(Excerpted records begins)

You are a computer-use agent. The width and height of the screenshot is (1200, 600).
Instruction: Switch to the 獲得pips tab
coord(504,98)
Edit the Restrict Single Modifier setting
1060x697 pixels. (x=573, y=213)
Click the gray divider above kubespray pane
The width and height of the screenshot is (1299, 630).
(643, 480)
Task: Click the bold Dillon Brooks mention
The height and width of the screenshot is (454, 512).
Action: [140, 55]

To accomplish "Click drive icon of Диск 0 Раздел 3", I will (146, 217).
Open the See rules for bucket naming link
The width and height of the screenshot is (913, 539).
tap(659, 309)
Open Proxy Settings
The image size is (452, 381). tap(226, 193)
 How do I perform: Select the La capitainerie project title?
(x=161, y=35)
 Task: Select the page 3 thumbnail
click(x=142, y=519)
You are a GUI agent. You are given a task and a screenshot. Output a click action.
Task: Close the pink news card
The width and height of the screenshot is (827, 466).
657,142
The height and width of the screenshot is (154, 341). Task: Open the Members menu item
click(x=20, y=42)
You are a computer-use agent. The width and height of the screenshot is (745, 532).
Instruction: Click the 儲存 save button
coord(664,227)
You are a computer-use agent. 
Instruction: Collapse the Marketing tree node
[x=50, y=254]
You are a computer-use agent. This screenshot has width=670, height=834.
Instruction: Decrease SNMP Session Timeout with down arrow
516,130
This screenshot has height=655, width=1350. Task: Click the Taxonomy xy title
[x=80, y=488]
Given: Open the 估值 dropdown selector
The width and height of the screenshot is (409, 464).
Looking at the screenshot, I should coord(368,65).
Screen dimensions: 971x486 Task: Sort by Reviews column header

(Excerpted records ends)

▶ Aim of the exercise
A single figure is the whole answer here: the number of lines in the records above that include "agent".

▶ Reply to the exercise
5